◆ Work to do ◆
Arrange every line of the listing below as a numbered list, skipping blank lines and leaving out the pictures.
* Start Extracted data *
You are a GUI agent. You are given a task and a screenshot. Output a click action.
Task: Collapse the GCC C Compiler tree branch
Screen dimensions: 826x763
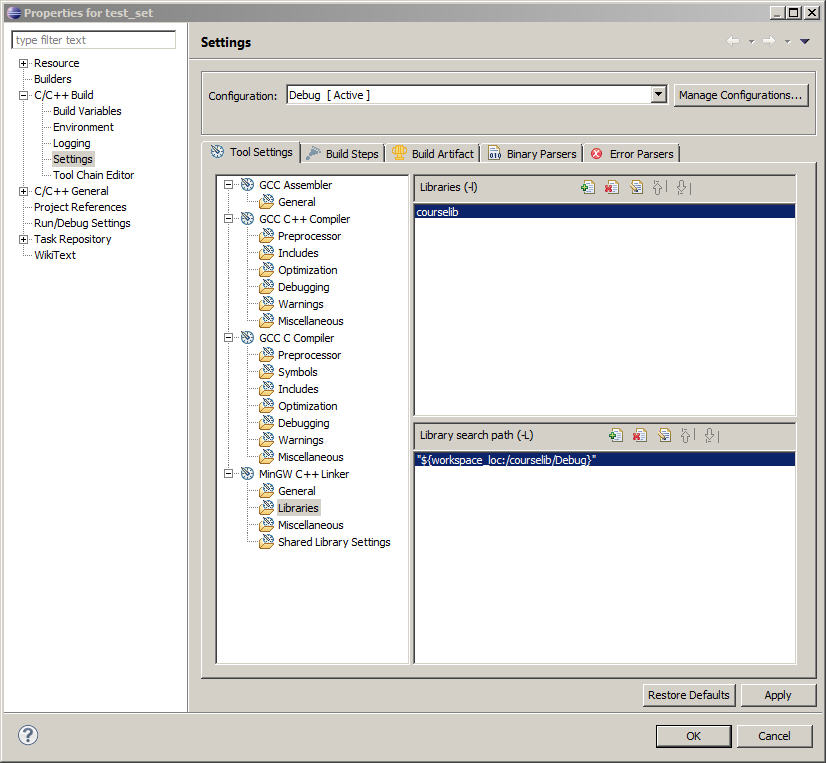coord(229,337)
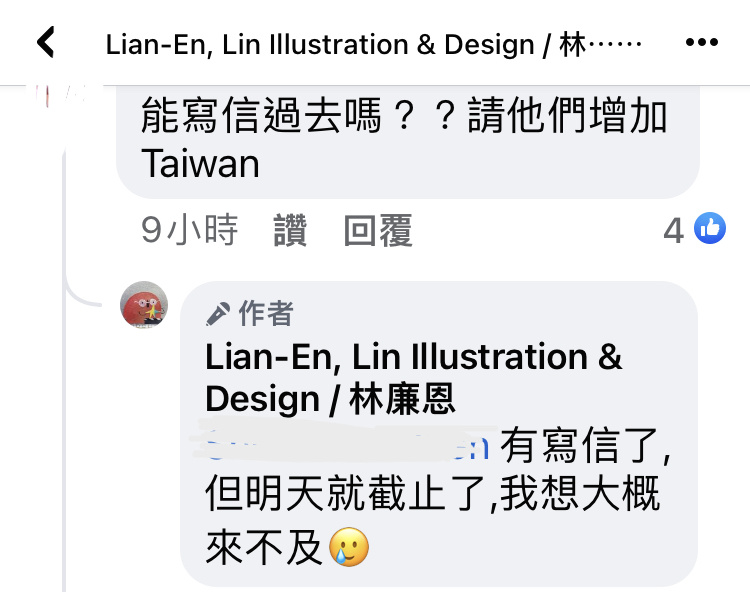
Task: Like the comment with 讚
Action: pyautogui.click(x=290, y=230)
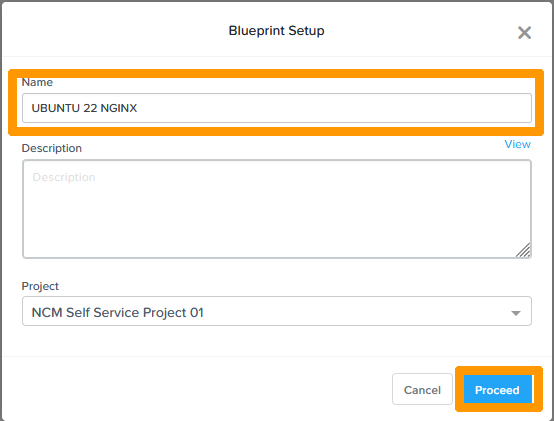
Task: Click the X icon beside the dialog title
Action: (x=524, y=33)
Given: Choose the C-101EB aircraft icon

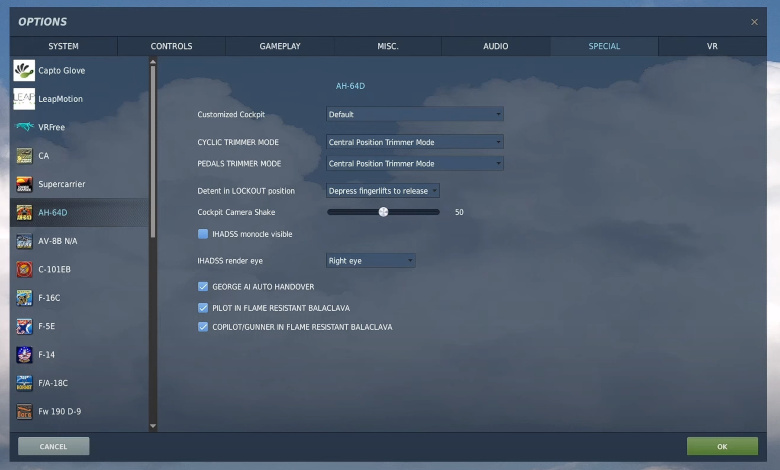Looking at the screenshot, I should click(24, 269).
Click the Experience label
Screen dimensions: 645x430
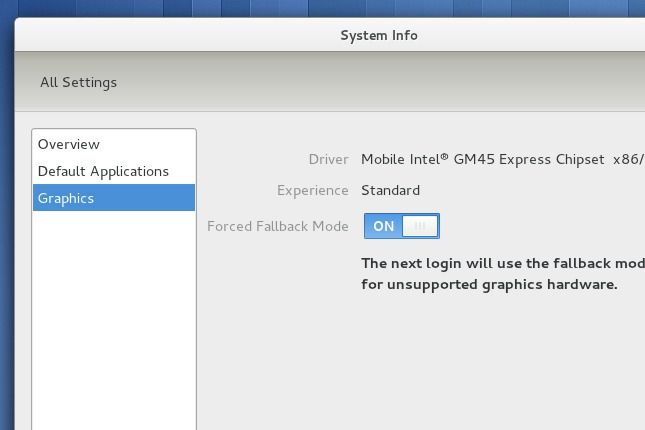tap(312, 190)
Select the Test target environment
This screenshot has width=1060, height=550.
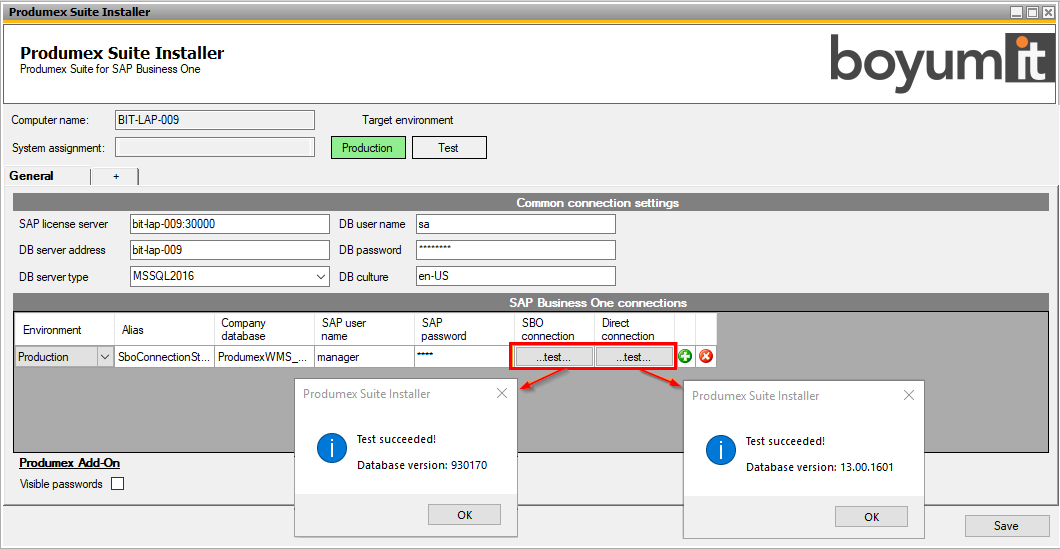449,148
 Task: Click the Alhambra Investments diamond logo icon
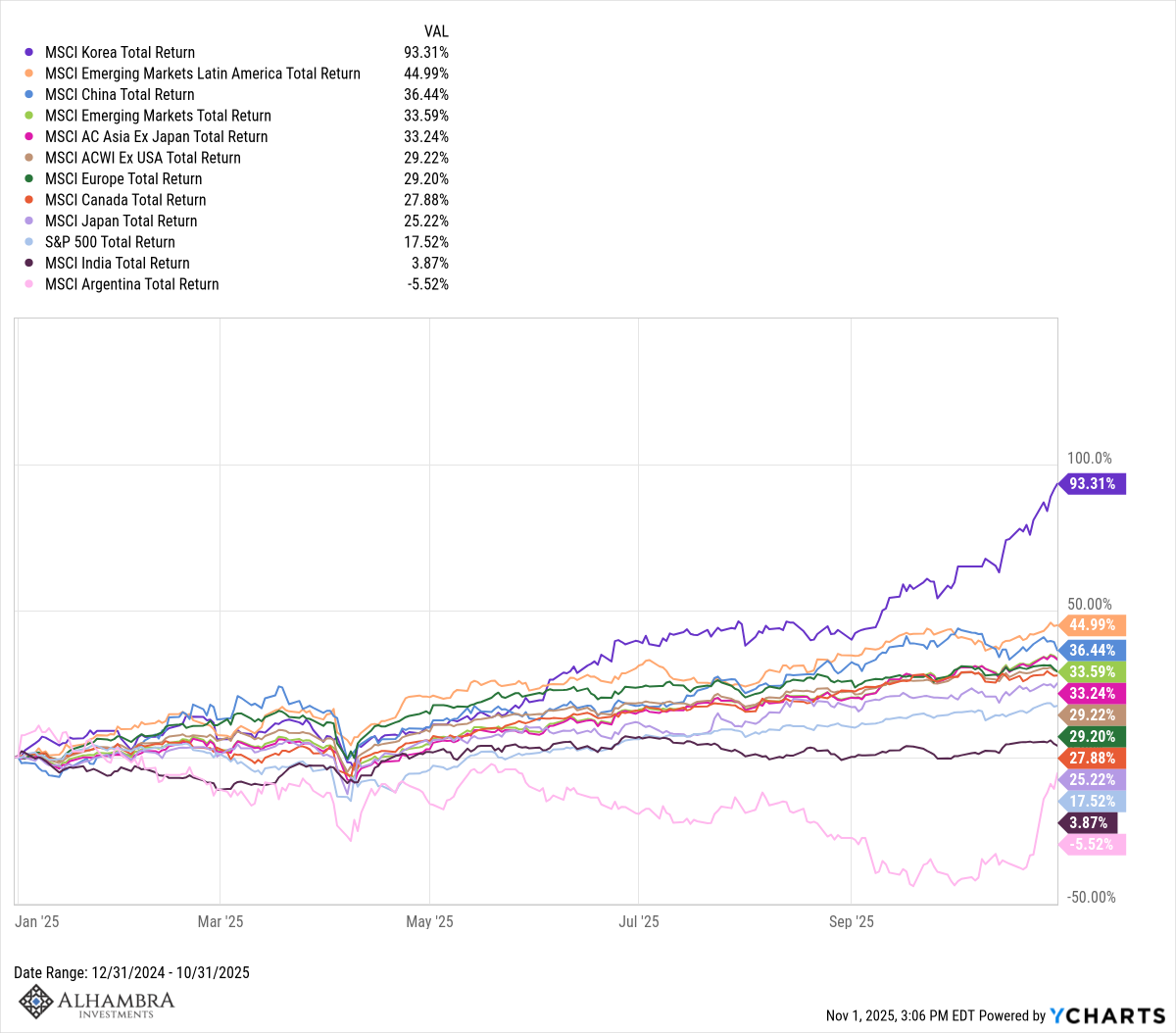point(36,1002)
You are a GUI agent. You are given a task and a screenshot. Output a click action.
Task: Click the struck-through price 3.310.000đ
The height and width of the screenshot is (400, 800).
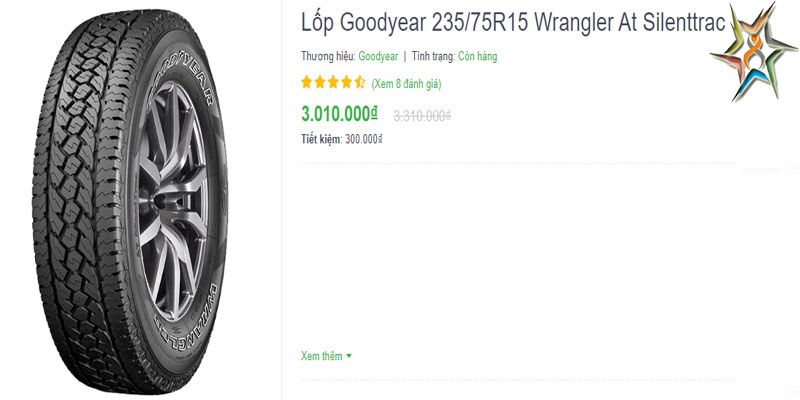422,116
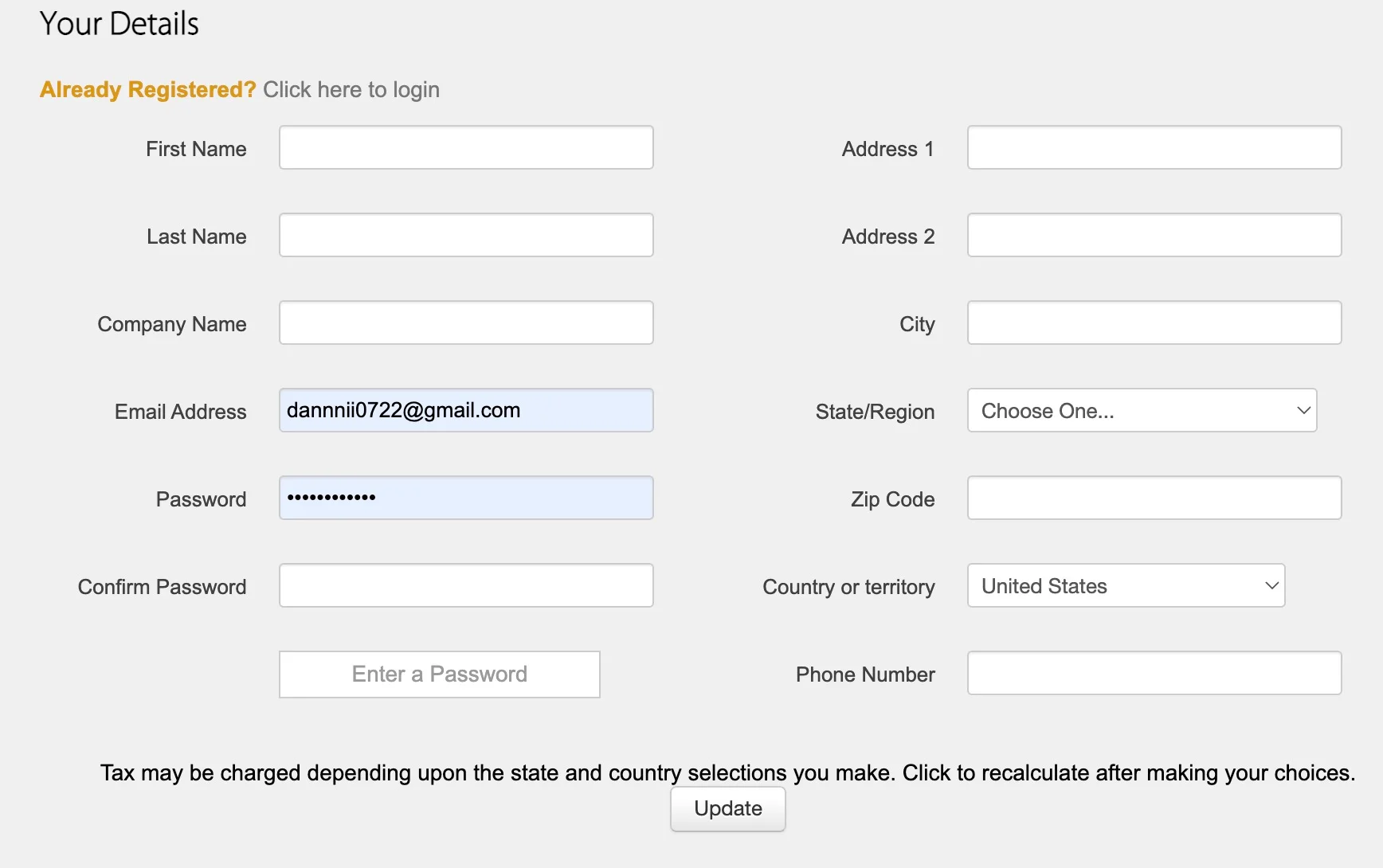Follow the Click here to login link
The height and width of the screenshot is (868, 1383).
point(351,89)
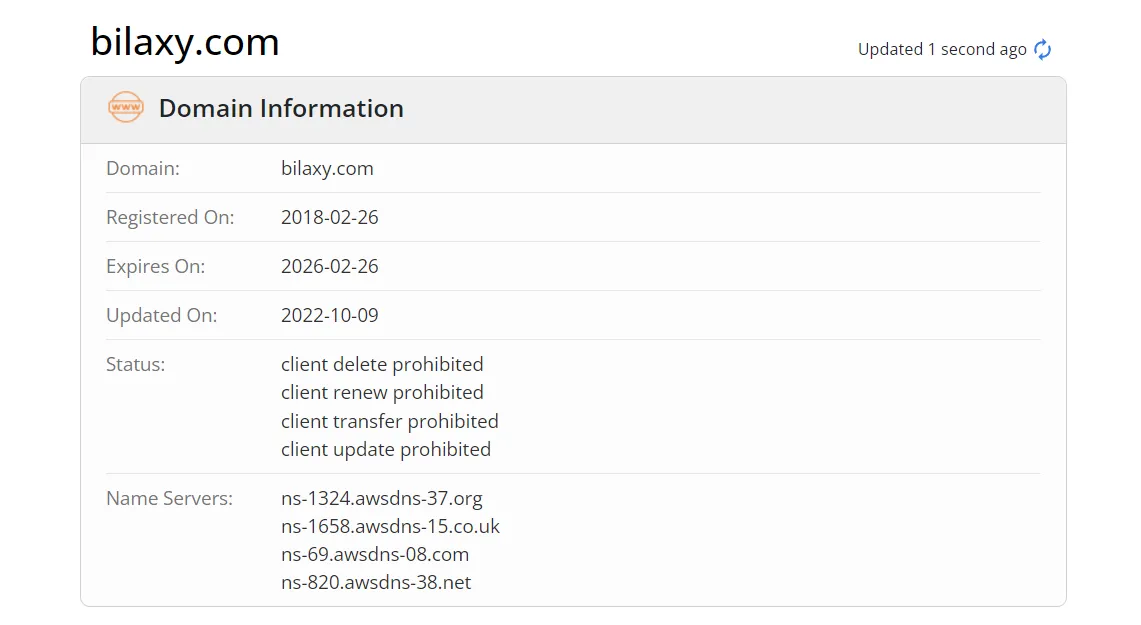Click the bilaxy.com page title
Viewport: 1141px width, 625px height.
click(x=185, y=42)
* End Extracted data *
◆ The solution ◆
1. You are a GUI agent. You are given a task and a screenshot. Output a click action.
2. Task: Collapse the GCC C Compiler tree branch
3. Screen dimensions: 826x763
4. coord(229,337)
5. Task: Like the comment with 讚
6. Action: pyautogui.click(x=290, y=230)
7. Task: Click the X icon beside the dialog title
8. Action: (x=524, y=33)
9. Given: Choose the C-101EB aircraft icon
10. Looking at the screenshot, I should click(24, 269).
11. Click the Experience label
12. Screen dimensions: 645x430
13. tap(312, 190)
14. Select the Test target environment
15. This screenshot has width=1060, height=550.
16. 449,148
17.  Task: Click the Alhambra Investments diamond logo icon
18. point(36,1002)
19. You are a GUI agent. You are given a task and a screenshot. Output a click action.
20. Task: Click the struck-through price 3.310.000đ
21. The height and width of the screenshot is (400, 800).
22. 422,116
23. Follow the Click here to login link
24. The height and width of the screenshot is (868, 1383).
25. point(351,89)
26. Click the bilaxy.com page title
27. Viewport: 1141px width, 625px height.
28. click(x=185, y=42)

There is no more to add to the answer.